Eighteen years ago my dreams were in the hands of a nameless man, he held them as if  I was just another appointment on his calendar, because I was.  He had no care for whether I was approved or not.   I walked into the office as a Dane and left as someone who belongs to two nations and yet at times feels lost in both.  I left as someone who searches for their roots, knowing that they no longer fit into where they came from but are not sure that they fit completely into where they are.  I have been changed.  For the good and for the bad.  I have become American, even as I have clung to my Danishness yet still seen it slipping away.  I have loved this new nation, yet at times, not been sure that this new nation loves me.  After all I am just an immigrant, and my dreams remain at times in the hands of strangers.

 

 

9 thoughts on “Just An Immigrant”

  1. My great-grandmother was born in Denmark and immigrated with her parents as a 2yr. old in 1885. All her life she lived in terror of deportation, and insisted to everyone that she had been born in rural Kansas. None of her descendants knew the truth until after her death.

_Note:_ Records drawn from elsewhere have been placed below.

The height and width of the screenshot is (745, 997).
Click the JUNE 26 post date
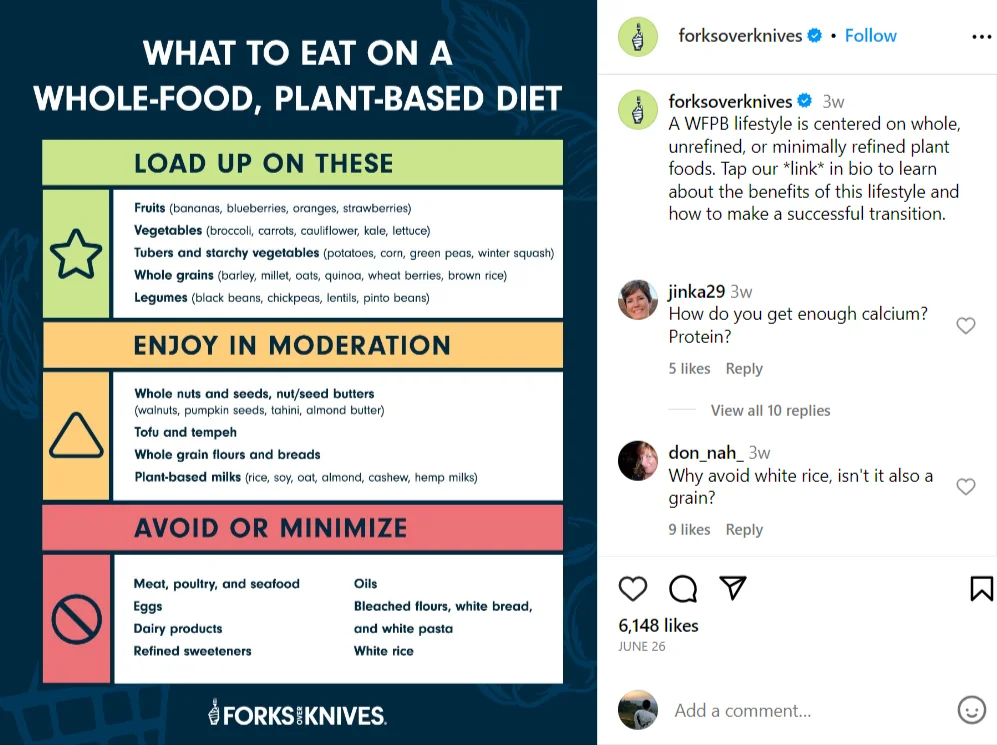coord(642,646)
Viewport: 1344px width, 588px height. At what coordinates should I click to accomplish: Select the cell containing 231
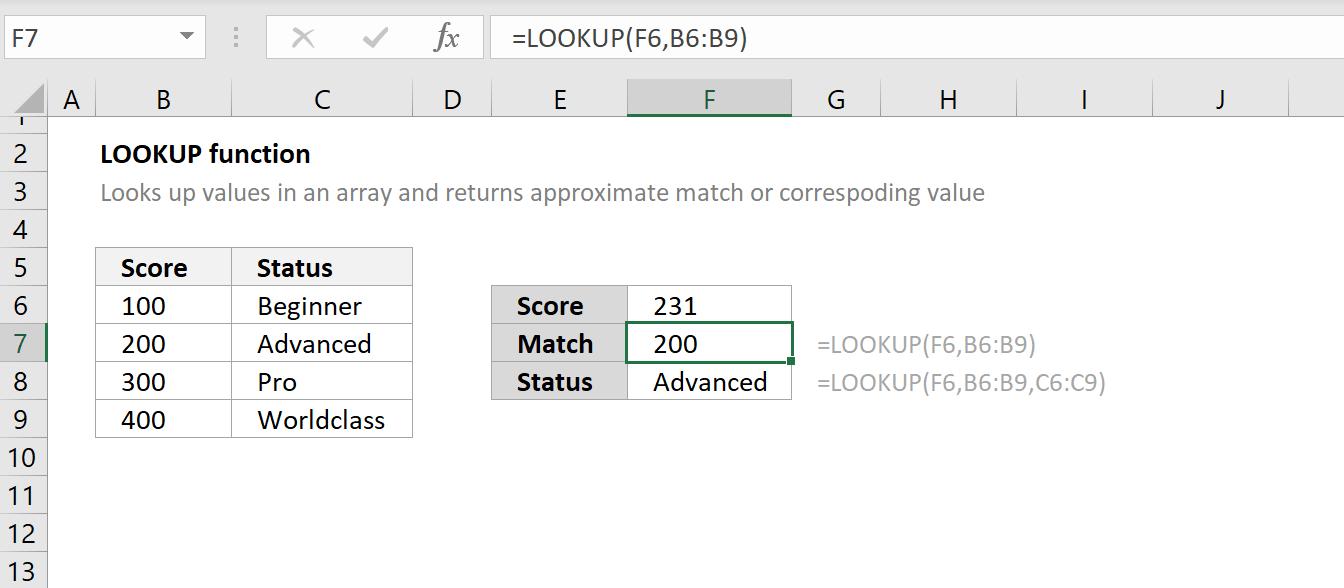pyautogui.click(x=709, y=304)
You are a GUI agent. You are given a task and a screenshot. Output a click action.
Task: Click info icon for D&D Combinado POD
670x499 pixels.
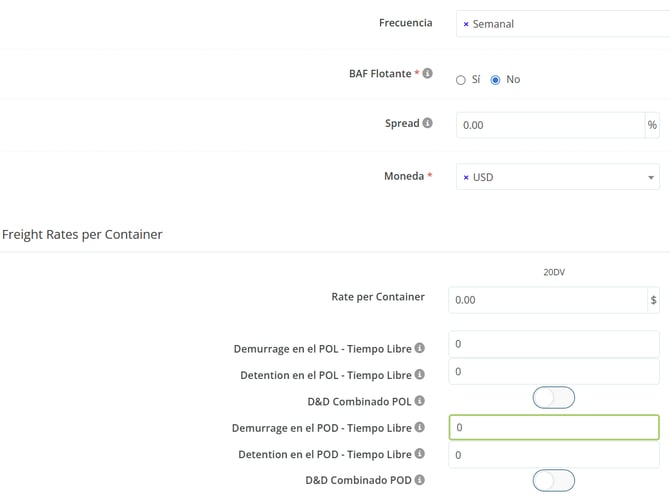(x=420, y=481)
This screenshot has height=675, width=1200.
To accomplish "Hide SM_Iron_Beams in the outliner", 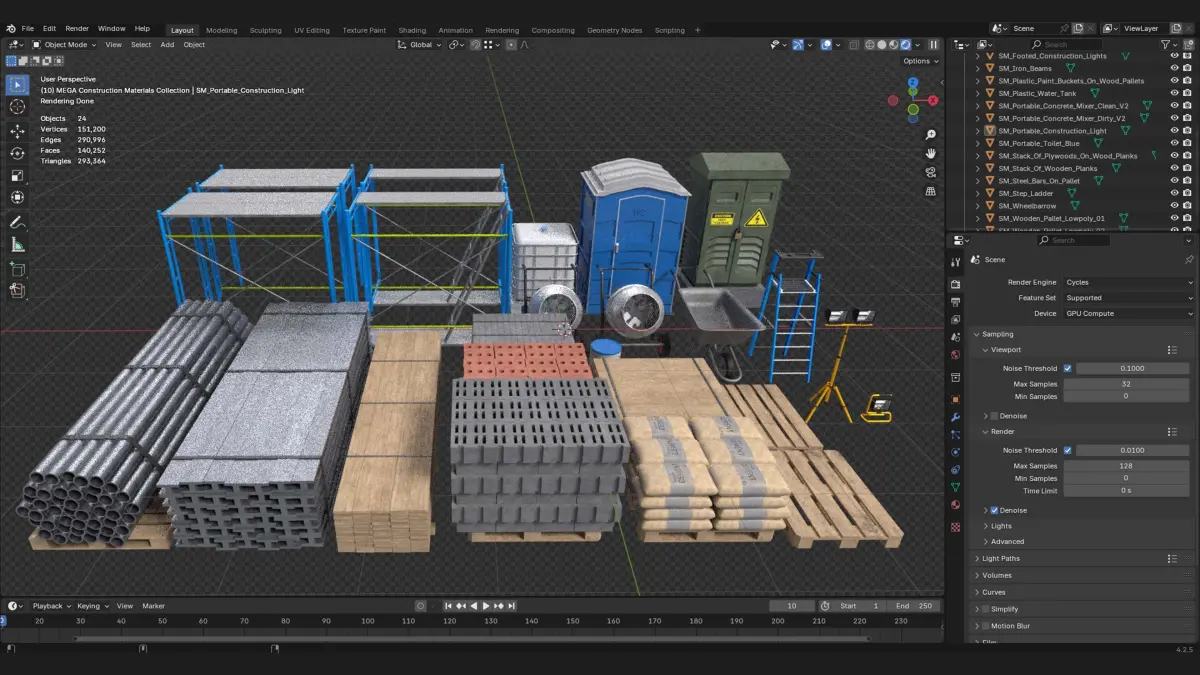I will 1174,69.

  2. We’re English and my daughter is a student of German and Scandinavian studies at Edinburgh University. She has just had six very happy months living in Copenhagen. We went out for a few days to bring her back. I thought it was a lovely city, very civilised with a relaxed pace of life. It was good to be in a country where the integration of small children seemed to matter more than the convenience of drivers. I saw many babies and toddlers sitting up in the old-fashioned Silver Cross prams that are almost unknown here. Surely much healthier, physically and socially, then having them in buggies breathing in exhaust fumes and looking at adults’ knees!

  3. I am not an immigrant. I am one generation from that. Most days, I never even think about being born American. Some days, especially when I teach, I am sad. About the deplorable state of our education and the often horrid behavior I see in nine year olds. My grandparents wanted to go back to the old country, but World War Two prevented that. So, they worked hard and stayed here. I remember a young grad student interviewing my grandfather about how tough it is economically to be an immigrant. My grandfather would not say what he wanted to hear and that grad student did not use his data. Instead he marked his recording as “probably senile.” My grandfather was Not senile. He simply found happiness in his work, in his saving ( in a cigar box) and with less “stuff” than the typical American. They say America, love it or leave it. There are days I want to do both.

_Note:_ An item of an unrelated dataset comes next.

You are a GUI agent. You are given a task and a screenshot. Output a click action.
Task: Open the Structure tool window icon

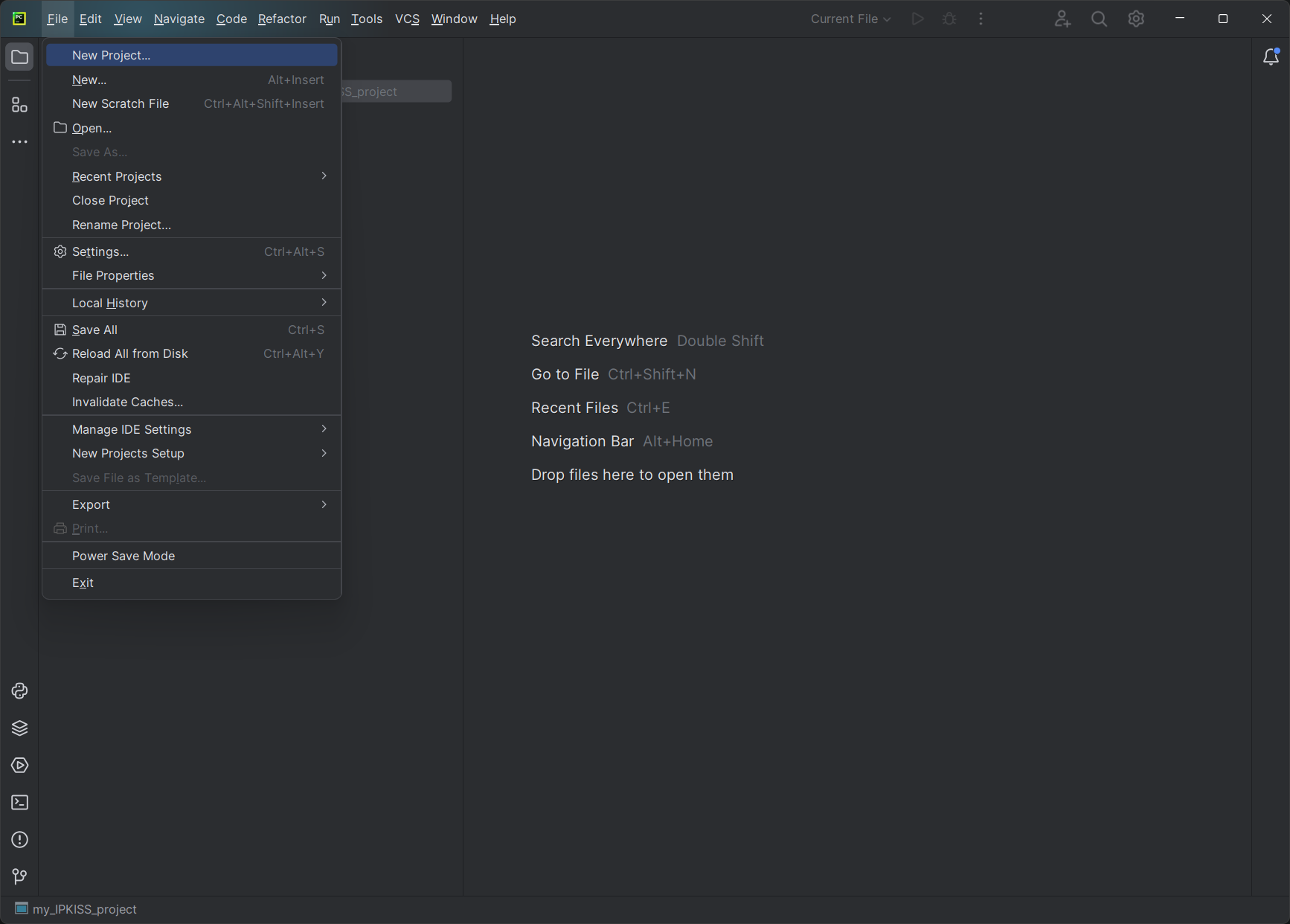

  4. Pernille, What a great essay! Thank you for sharing. I may have to share this in class one day as it provides a great point of view message, as well as an opinion expressed eloquently. Makes one consider different points when thinking about immigration reform in America. One should always remember what made America in the first place.

  5. Powerful as always my friend. Thank you for being vulnerable and sharing your story. You’re an inspiration and show that anyone and everyone from whatever beginnings can make a difference.